Affiliation:
1. Department of Surgery, Leiden University Medical Center, Leiden, The Netherlands
2. Department of Medical Statistics, Leiden University Medical Center, Leiden, The Netherlands
3. Department of Molecular Pathology, Netherlands Cancer Institute, Amsterdam, The Netherlands
4. Department of Medical Oncology, Erasmus MC Cancer Institute, Rotterdam, The Netherlands
5. Department of Medical Oncology, Leiden University Medical Center, Leiden, The Netherlands
6. Oncology Center, Sint-Augustinus, Wilrijk-Antwerp, Belgium
Abstract
Abstract
Background
The aim was to study the impact of comorbidities and age on breast cancer mortality, taking into account competing causes of death.

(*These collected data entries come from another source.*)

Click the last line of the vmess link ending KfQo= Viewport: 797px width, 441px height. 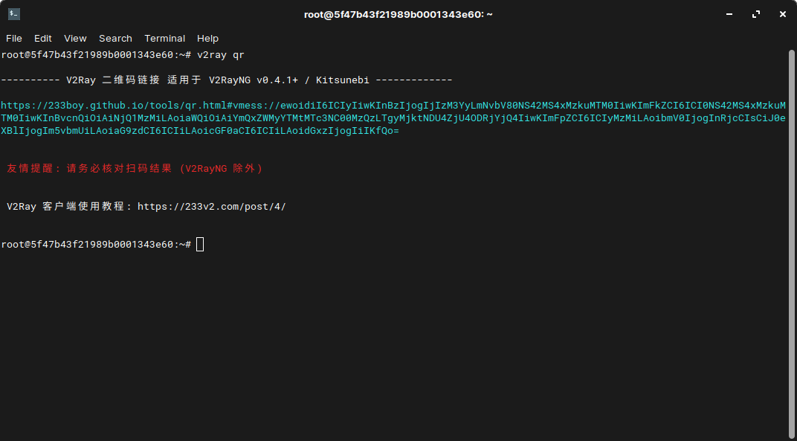point(200,131)
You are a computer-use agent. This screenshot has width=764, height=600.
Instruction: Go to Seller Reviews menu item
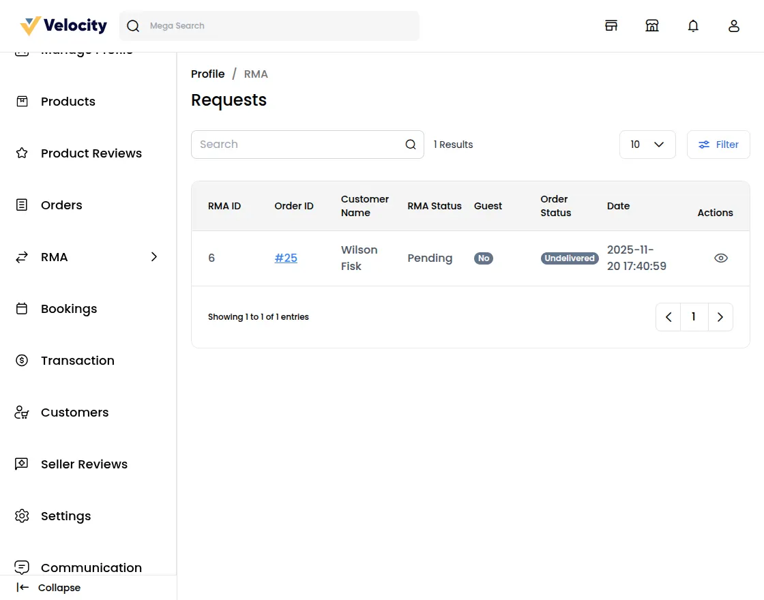pos(84,464)
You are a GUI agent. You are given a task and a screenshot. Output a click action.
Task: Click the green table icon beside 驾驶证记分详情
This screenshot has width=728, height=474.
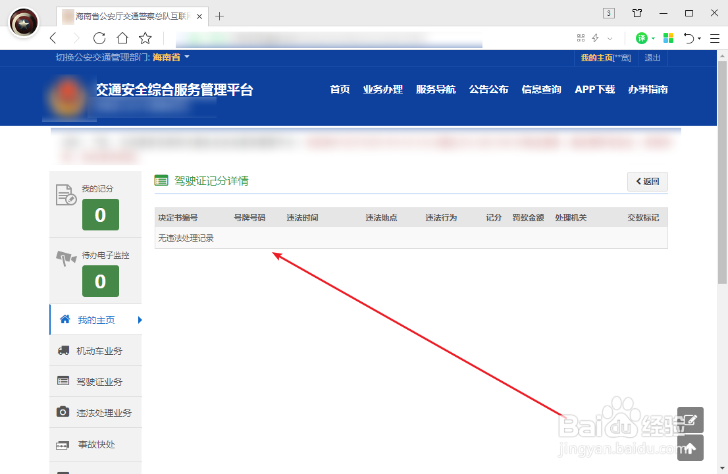point(161,180)

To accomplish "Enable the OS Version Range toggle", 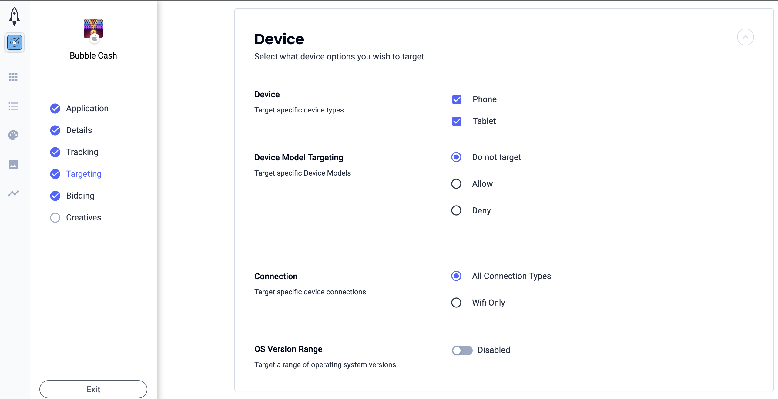I will click(x=462, y=350).
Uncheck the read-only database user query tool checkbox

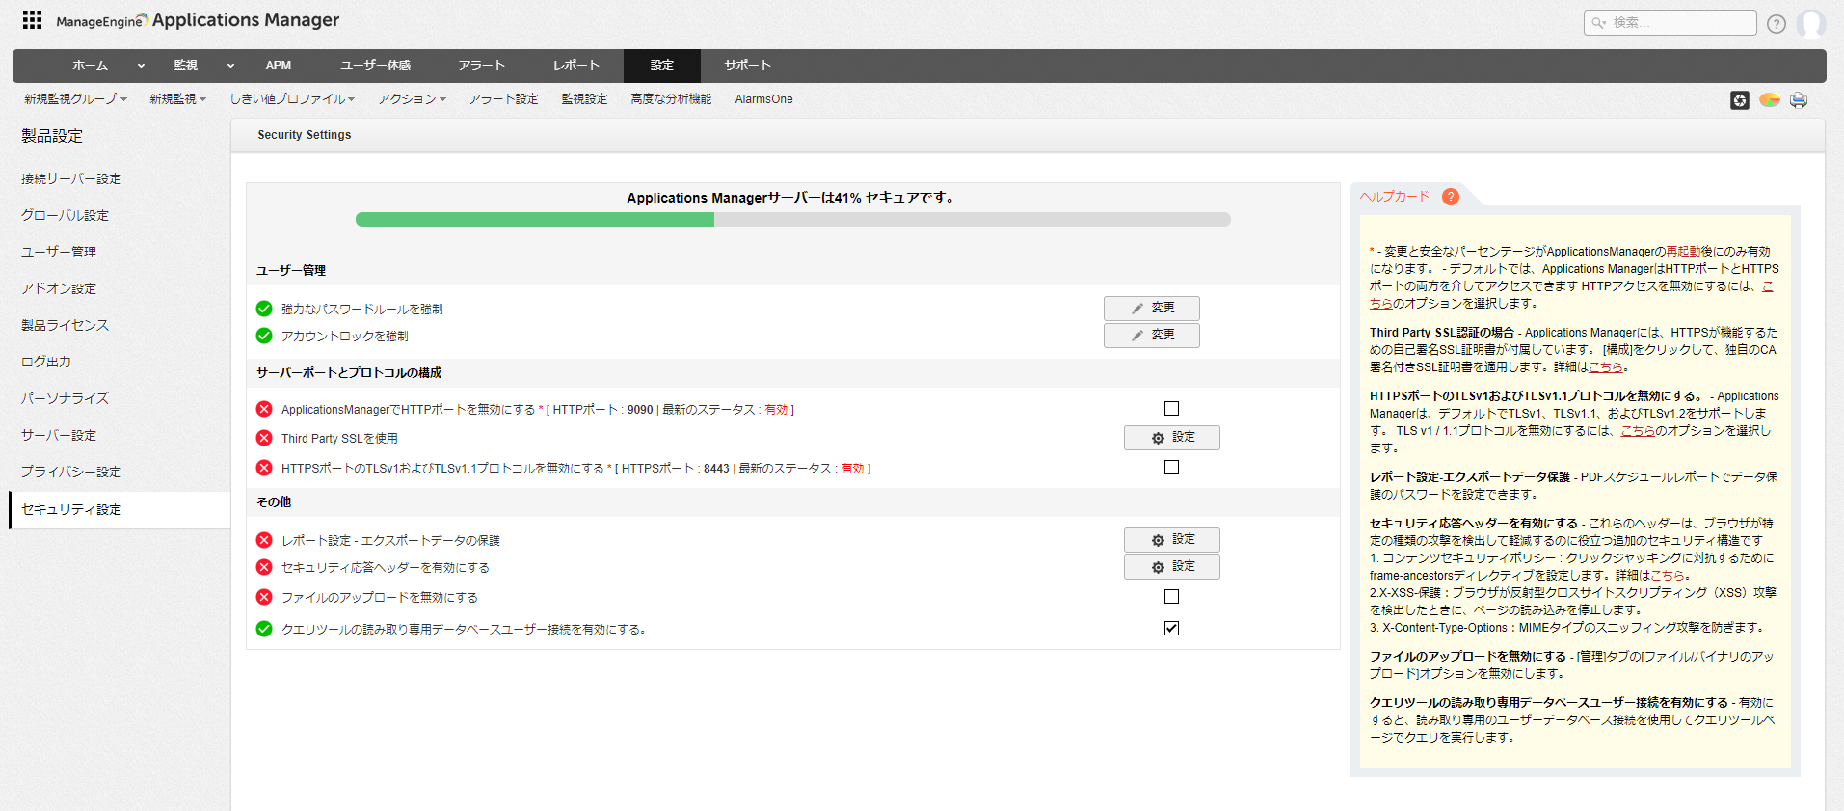pos(1171,629)
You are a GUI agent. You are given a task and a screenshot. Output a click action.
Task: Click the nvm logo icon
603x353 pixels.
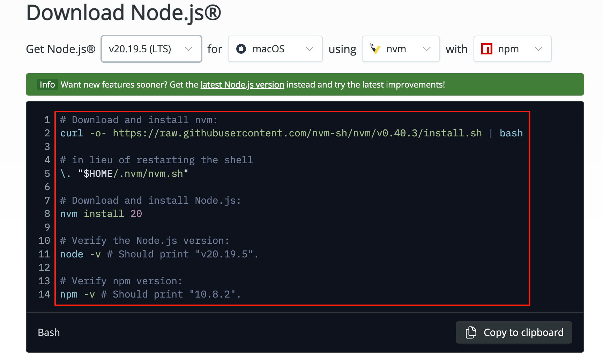point(375,49)
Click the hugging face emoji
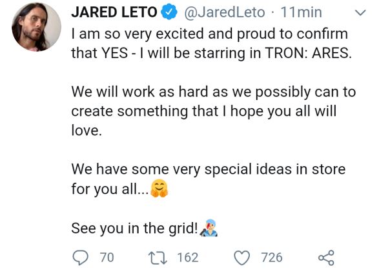The width and height of the screenshot is (379, 273). click(159, 188)
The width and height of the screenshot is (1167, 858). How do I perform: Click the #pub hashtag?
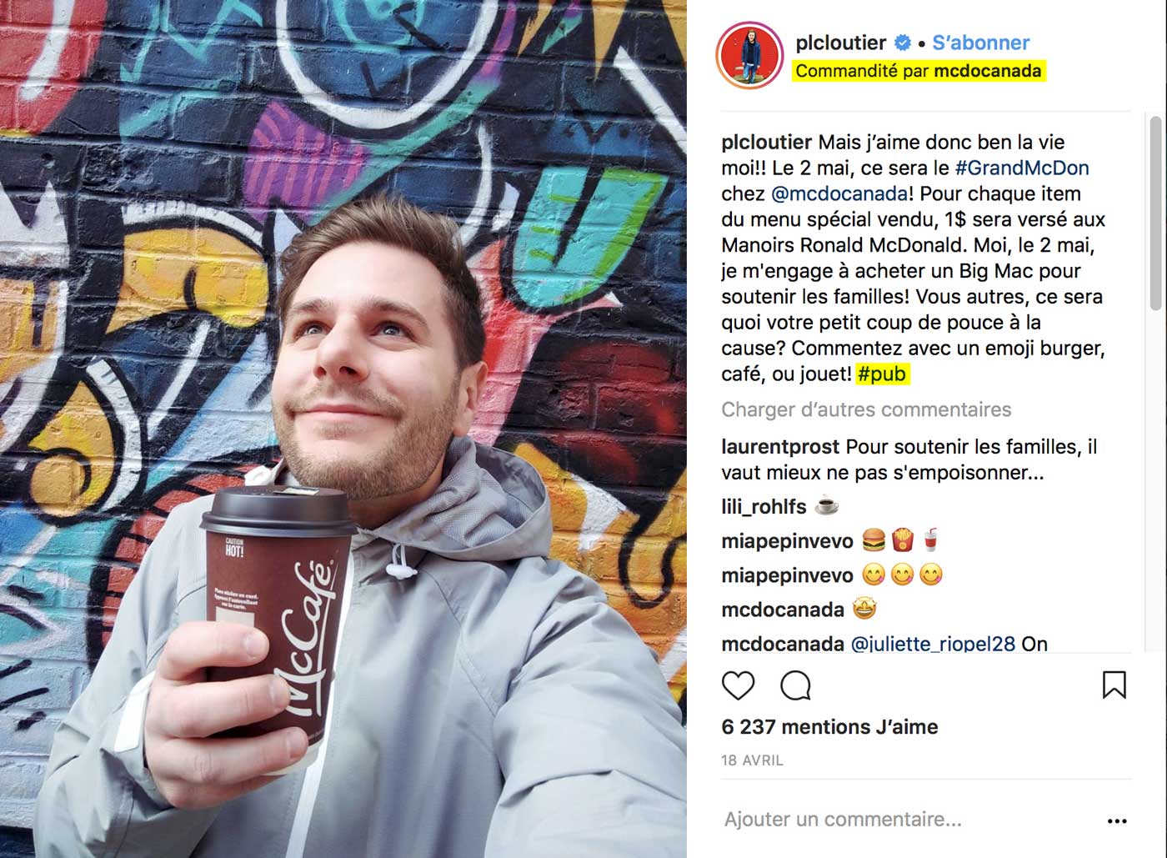pyautogui.click(x=882, y=374)
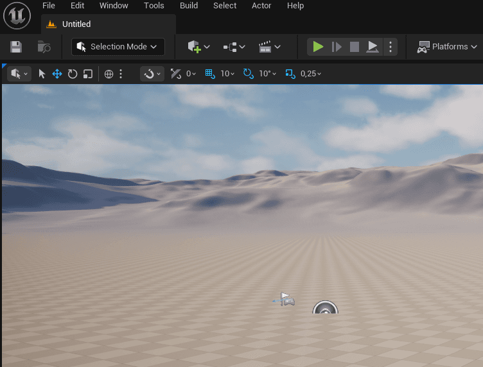
Task: Open the Actor menu
Action: coord(261,6)
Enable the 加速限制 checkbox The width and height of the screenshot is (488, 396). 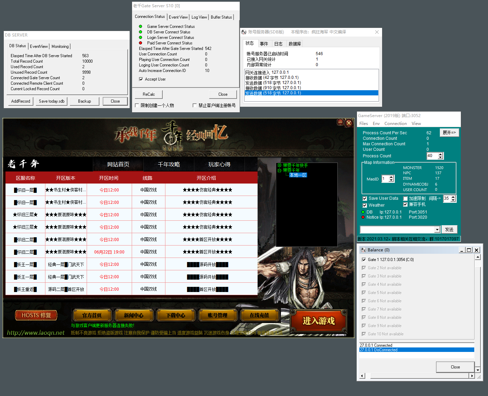(x=405, y=198)
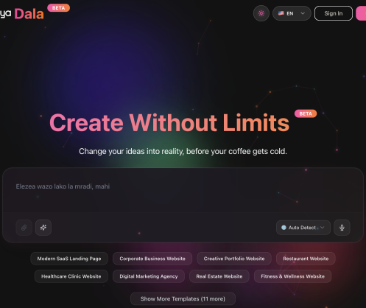The image size is (366, 308).
Task: Click the paperclip attachment icon
Action: 24,228
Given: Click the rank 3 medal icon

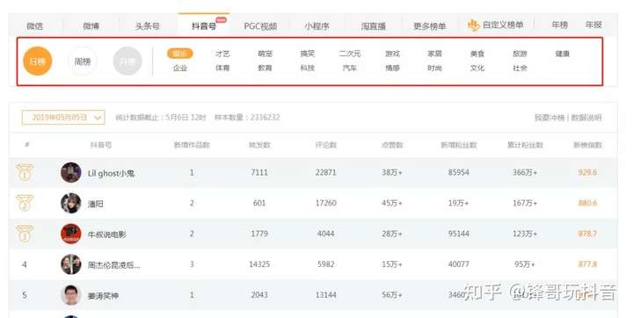Looking at the screenshot, I should tap(25, 234).
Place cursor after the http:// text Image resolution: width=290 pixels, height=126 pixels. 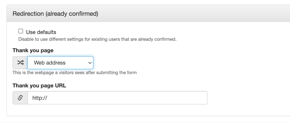[47, 98]
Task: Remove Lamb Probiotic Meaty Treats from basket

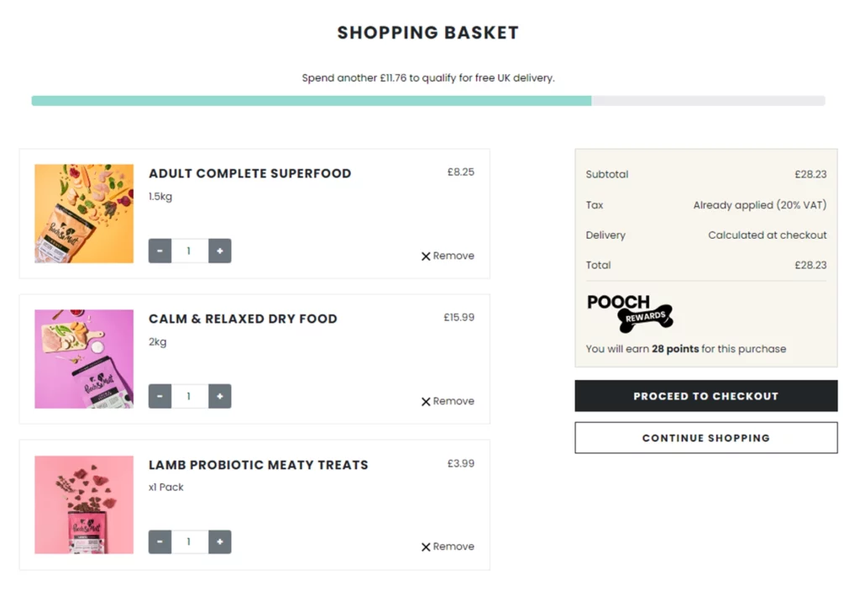Action: (448, 547)
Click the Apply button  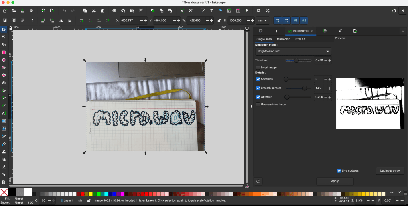click(335, 181)
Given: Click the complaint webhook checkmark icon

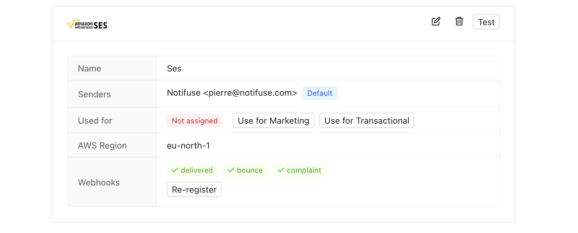Looking at the screenshot, I should coord(281,170).
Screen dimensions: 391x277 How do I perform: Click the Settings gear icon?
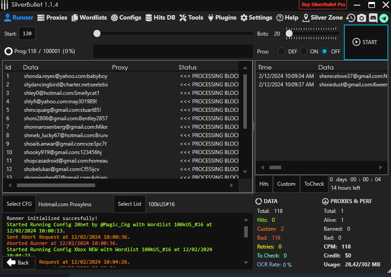click(244, 18)
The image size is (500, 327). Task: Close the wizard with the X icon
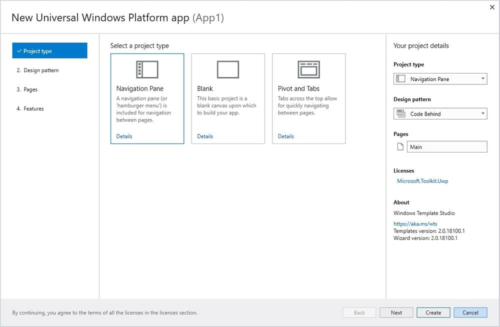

Subjects, Materials, and Methods
Cohort analysis of Dutch and Belgian patients with postmenopausal, early hormone receptor-positive breast cancer included in the Tamoxifen and Exemestane Adjuvant Multinational (TEAM) trial between 2001 and 2006. This is a randomized controlled trial of patients who had completed local treatment with curative intent and were randomized to receive exemestane for 5 years, or sequential treatment of tamoxifen followed by exemestane for a duration of 5 years. Patients were categorized by number of comorbidities (no comorbidities, 1–2 comorbidities, and >2 comorbidities) and age (<70 years and ≥70 years). Main outcome was breast cancer mortality considering other-cause mortality as competing event; cumulative incidences were calculated using the Cumulative Incidence Competing Risk Methods, and the Fine and Gray model was used to calculate the effect of age and comorbidities for the cause-specific incidences of breast cancer death, taking into account the effect of competing causes of death.
Results
Overall, 3,159 patients were included, of which 2,203 (69.7%) were aged <70 years and 956 (30.3%) were aged ≥70 years at diagnosis. Cumulative incidence of breast cancer mortality was higher among patients ≥70 without comorbidities (22.2%, 95% CI, 17.5–26.9) compared with patients <70 without comorbidities (15.6%, 95% CI, 13.6–17.7, reference group), multivariable subdistribution hazard ratio (sHR) 1.49 (95% CI, 1.12–1.97, p = .005) after a median follow-up of 10 years. Use of chemotherapy was lower in older patients (1%, irrespective of the number of comorbidities) compared with younger patients (50%, 44%, and 38% for patients with no, 1–2, or >2 comorbidities, p < .001).
Conclusion
Older patients without comorbidities have a higher risk of dying due to breast cancer than younger counterparts, even when taking into account higher competing mortality, while use of chemotherapy in this group was low. These findings underline the need to take into account comorbidities, age, and competing mortality in the prognosis of breast cancer for accurate decision making.